He is a famously raw filmmaker with a renown for skank and grit, for non-convention, for cinéma-vérité, for deep glimpses into the various milieus of youthdom. He is not-so-famously a fine artist, photographer and book-maker. His entrée onto the fine arts scene, having begun growing traction a decade plus ago, began with photography and with collaborative work, and has now culminated into solo exhibits – at the Gagosian Gallery and Eden Rock Gallery, St Barths, respectively – of a more traditional form: painterly works, featuring acrylic and oil paints and mixed-media on canvases. Earlier last year Korine’s work was on view at Gagosian Park Avenue in New York, and a few weeks ago his paintings went on view at the Eden Rock ; Just last week another of his exhibits opened at Gagosian Beverly Hills.

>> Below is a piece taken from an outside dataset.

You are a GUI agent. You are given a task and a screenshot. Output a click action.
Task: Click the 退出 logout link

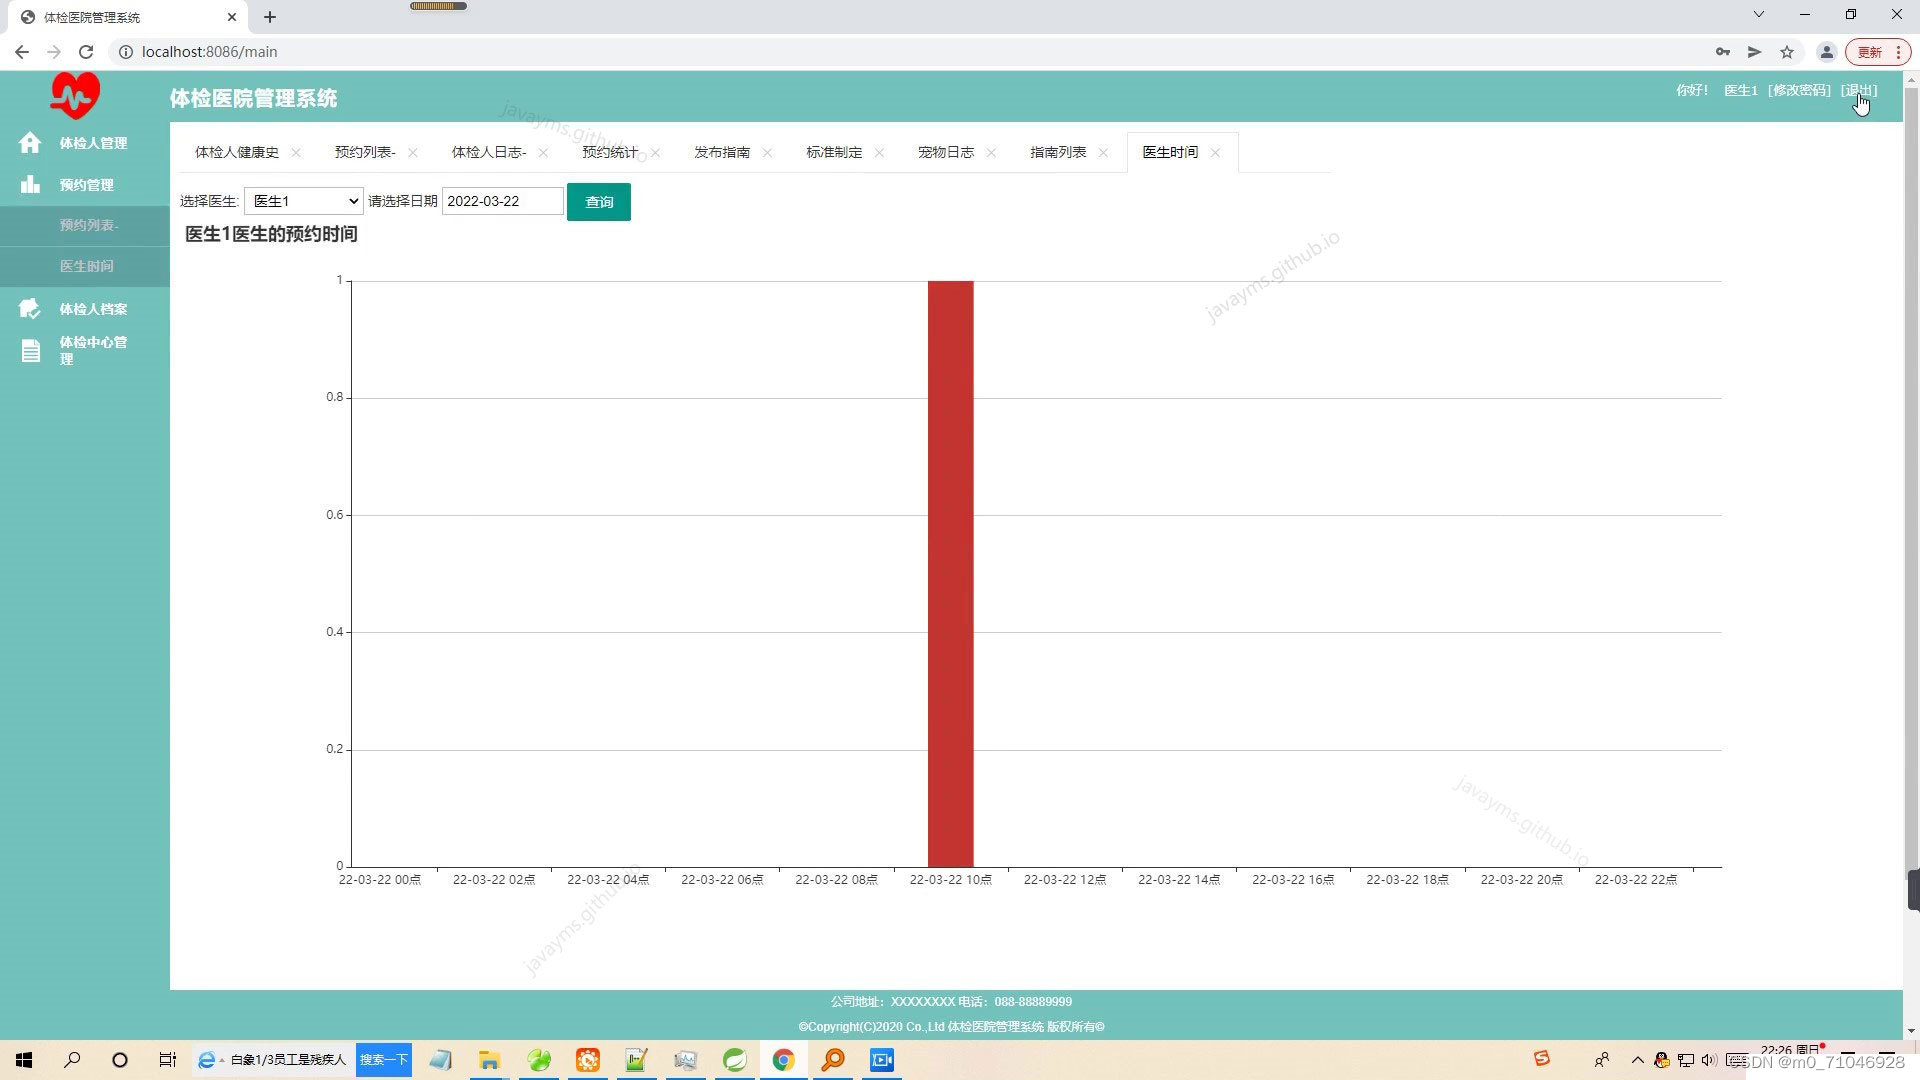coord(1858,90)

Like John Waters, having forayed into the art scene once becoming a prolific filmmaker, or Julian Schnabel, who similarly achieved the reverse mobility, Korine has firmly become situated within a second, separate (though inextricable from filmmaking) medium of recognition. His fine artworks are chaotic, multi-medium expressions of erraticism, ineffably paralleling the unaffected tone of his films in their unabashed nature, if not their characteristic Korinian looseness.
Korine’s artwork will be on display at the Gagosian Eden Rock Gallery in St Barths atop the iconic hotel Eden Rock through the end of the month, and at Gagosian Beverly Hills through mid-February.